The most important question is: how can I find my data? The folder: /var/lib/postgresql/data is empty.

Thank you!

The first step would be to ssh in to the server again and run lsblk. That will tell you where in the filesystem the volume (typically vdb) is actually mounted (MOUNTPOINT).

Then try…

find /that/directory -iname PG_VERSION

If that turns up nothing, then find /that/directory -iname 'pg_*'.

[And if all else fails, you probably do still have volume snapshots available (fly vol snapshots) from before the upgrade; Fly periodically takes such snapshots (automatically) and holds them from ~5 days.]

Oh you’re good. Thank you.

lsblk returned:

NAME MAJ:MIN RM  SIZE RO TYPE MOUNTPOINT
vda  254:0    0    8G  0 disk /
vdb  254:16   0 1020M  0 disk /data

find /data -iname PG_VERSION, returned:

/data/postgresql/base/16509/PG_VERSION
/data/postgresql/base/5/PG_VERSION
/data/postgresql/base/4/PG_VERSION
/data/postgresql/base/16386/PG_VERSION
/data/postgresql/base/1/PG_VERSION
/data/postgresql/PG_VERSION

Now what? I’m sorry if I’m asking for too much, you can guide me to a webpage if I am.

Again, thank you very much.

No worries!

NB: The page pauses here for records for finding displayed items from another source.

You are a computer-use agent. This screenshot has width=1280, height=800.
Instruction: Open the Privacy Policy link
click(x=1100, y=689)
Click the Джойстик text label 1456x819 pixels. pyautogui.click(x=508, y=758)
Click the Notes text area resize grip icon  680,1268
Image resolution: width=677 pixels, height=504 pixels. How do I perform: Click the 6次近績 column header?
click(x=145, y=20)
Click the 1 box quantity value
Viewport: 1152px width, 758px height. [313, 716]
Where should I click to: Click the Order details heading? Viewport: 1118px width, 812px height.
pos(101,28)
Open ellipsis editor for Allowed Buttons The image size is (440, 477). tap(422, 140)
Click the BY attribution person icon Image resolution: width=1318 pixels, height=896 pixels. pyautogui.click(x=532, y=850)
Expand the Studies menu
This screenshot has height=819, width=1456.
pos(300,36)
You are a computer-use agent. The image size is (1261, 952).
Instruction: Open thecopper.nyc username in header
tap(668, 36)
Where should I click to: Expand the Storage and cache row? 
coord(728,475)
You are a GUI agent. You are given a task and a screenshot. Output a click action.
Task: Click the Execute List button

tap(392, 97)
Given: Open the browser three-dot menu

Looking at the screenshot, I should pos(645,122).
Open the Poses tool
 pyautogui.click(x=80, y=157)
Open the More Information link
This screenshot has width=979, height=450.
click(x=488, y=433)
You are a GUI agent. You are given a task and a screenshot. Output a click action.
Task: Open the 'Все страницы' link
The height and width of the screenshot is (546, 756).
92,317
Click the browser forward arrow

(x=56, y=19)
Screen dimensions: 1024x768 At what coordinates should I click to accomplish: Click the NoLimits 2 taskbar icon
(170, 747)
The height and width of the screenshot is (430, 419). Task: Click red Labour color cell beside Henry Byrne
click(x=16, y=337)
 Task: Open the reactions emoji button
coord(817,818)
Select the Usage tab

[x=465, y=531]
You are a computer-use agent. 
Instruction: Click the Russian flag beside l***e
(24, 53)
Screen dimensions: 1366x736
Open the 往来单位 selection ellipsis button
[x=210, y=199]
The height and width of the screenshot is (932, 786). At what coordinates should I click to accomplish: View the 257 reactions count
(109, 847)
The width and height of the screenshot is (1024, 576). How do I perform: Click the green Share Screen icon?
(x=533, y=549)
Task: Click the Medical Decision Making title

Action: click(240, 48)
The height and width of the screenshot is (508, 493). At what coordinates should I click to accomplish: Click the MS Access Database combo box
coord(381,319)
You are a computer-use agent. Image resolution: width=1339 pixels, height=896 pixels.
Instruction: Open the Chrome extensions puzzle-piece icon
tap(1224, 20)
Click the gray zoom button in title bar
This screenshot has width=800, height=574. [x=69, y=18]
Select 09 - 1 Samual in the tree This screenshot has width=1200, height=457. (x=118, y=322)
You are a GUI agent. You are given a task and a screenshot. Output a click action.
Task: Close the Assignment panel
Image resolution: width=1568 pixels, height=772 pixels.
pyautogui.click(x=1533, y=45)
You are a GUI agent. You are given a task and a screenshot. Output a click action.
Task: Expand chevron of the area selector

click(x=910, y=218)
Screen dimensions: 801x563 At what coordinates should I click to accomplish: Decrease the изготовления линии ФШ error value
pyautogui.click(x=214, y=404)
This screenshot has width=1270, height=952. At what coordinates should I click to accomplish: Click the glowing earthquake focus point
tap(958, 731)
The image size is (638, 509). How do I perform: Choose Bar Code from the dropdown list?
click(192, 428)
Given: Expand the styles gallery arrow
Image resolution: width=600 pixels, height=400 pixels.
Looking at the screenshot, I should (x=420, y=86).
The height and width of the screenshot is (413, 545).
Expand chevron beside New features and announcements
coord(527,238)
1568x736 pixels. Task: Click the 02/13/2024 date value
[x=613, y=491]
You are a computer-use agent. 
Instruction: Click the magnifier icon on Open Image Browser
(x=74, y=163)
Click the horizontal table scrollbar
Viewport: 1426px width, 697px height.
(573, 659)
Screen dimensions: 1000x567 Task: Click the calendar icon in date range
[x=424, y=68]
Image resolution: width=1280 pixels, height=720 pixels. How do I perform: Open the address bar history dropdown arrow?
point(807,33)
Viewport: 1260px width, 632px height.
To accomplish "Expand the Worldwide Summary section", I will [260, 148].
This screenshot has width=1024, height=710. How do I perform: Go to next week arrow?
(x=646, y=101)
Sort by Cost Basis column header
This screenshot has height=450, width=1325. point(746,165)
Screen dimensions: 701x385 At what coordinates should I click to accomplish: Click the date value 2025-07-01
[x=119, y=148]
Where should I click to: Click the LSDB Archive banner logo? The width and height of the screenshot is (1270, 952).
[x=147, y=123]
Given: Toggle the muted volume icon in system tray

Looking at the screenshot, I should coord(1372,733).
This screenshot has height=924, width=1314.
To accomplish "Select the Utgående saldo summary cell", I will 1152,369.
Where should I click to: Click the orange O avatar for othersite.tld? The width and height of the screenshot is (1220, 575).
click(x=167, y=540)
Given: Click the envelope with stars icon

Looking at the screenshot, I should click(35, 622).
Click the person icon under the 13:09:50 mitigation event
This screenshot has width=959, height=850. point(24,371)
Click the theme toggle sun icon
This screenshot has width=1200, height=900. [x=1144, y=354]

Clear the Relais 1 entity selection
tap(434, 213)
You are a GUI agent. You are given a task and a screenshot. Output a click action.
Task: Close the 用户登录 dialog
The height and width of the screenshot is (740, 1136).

Part of the reason I’m on the forum is to practise writing…

The next step is to double-check that this is your data. Think of a string that you know is in your database—but would not be in an auto-created Postgres placeholder.

For example, if this is a cat-names database, then…

find /data -print0 | xargs -0 fgrep -i calico

Evidence was found if Binary file matches.

Assuming the green light is indeed given, we then want:

cat /data/postgresql/PG_VERSION

(The diff in your original post suggests that this is 15.3, but given the mismatches already, we need to be extra careful.)

At this point, there’s a short paragraph of broken record (sorry!) about the permanent snapshot copy… Volume snapshots gradually disappear, and we absolutely do want to have something to roll back to in case the (pending) experiments go awry. Hence, it would be prudent to get the contents of one of them into a place that is designated for storing things long-term.

(It would be best to copy from the oldest snapshot that is still available; it’s ok if it doesn’t date from before the upgrade.)

After that, the exact steps will depend on the version number you saw… The broad plan is to try fly postgres create with a snapshot off this volume as the initial basis for the new Machine’s storage. There’s a fair chance the mount point will be set correctly this time, since there is no prior configuration to muddle things.

(If not, then the world doesn’t end. We’ll just take the traditional pg_dump/pg_restore route instead.)

1 Like

Thank you for everything. I really do appreciate you taking the time to reply to my inquiries. I have learned a LOT as a result.

While I could not recover my data, I got the site back up and working again. I’ve asked the team to re-enter most of the data and we’re hoping for the best.

Thank you again for everything.

1 Like

This topic was automatically closed 7 days after the last reply. New replies are no longer allowed.